## Instructions to follow
List every line in the records that contains the string "coord".

## Records for this exercise
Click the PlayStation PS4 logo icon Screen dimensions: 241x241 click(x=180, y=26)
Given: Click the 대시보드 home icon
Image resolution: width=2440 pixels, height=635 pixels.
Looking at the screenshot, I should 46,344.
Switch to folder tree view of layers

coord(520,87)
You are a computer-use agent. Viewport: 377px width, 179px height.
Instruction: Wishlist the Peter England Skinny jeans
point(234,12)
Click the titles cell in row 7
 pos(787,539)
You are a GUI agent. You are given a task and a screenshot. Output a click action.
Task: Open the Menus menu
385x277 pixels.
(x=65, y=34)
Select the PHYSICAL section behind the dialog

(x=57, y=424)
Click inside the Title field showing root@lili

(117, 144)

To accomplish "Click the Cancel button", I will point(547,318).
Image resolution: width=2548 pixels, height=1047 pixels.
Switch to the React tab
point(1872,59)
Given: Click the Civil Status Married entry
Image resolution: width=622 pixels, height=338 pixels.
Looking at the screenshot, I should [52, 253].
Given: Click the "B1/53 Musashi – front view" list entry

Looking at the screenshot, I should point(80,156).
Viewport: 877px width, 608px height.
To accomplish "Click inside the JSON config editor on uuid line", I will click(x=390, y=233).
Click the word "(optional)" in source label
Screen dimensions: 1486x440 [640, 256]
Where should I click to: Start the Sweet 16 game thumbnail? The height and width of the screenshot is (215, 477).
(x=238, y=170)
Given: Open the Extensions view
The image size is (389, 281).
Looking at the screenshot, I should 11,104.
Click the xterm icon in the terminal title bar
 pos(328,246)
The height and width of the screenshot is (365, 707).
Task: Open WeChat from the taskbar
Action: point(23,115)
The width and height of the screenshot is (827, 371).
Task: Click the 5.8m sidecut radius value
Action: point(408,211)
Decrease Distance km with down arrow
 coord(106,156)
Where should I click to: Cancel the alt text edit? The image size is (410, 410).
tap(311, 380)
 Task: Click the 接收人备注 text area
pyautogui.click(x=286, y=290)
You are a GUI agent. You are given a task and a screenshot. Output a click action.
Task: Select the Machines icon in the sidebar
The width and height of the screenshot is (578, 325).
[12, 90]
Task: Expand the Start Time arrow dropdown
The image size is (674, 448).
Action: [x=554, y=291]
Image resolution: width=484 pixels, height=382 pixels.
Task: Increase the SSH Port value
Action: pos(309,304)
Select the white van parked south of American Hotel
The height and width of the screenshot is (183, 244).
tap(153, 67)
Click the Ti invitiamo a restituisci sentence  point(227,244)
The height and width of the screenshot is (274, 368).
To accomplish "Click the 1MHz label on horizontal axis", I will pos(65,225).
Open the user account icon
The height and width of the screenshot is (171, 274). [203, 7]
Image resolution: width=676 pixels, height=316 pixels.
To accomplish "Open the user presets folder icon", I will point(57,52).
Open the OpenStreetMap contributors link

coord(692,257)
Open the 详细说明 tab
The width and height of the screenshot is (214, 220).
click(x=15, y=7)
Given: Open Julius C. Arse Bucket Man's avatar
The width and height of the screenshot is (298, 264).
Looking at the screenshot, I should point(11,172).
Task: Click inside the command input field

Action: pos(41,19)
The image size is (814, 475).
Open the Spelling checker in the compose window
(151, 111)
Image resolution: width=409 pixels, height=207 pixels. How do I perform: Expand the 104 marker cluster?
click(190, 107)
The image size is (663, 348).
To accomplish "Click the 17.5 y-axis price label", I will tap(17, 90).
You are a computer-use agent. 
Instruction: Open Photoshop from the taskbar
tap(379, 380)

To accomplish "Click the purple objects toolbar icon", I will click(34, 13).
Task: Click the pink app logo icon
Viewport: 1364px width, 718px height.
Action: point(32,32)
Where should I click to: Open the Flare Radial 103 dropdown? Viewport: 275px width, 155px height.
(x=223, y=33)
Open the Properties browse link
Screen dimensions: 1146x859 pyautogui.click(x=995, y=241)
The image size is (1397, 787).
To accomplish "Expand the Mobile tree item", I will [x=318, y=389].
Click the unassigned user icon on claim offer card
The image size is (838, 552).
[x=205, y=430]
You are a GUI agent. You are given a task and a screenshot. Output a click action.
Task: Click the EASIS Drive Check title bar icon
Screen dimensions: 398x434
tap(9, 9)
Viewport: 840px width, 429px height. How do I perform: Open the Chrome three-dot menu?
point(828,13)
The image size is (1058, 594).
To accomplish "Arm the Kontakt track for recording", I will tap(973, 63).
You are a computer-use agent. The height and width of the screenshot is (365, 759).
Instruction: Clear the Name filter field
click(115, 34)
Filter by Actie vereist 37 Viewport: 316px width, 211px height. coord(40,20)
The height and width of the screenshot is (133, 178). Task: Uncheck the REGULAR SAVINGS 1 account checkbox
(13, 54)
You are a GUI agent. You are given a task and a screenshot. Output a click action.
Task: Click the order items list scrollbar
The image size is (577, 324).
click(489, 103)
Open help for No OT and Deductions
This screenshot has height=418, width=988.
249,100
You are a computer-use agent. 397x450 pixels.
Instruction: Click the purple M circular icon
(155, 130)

## Exercise solution
coord(520,87)
 coord(106,156)
coord(692,257)
Filter by Actie vereist 37 Viewport: 316px width, 211px height. coord(40,20)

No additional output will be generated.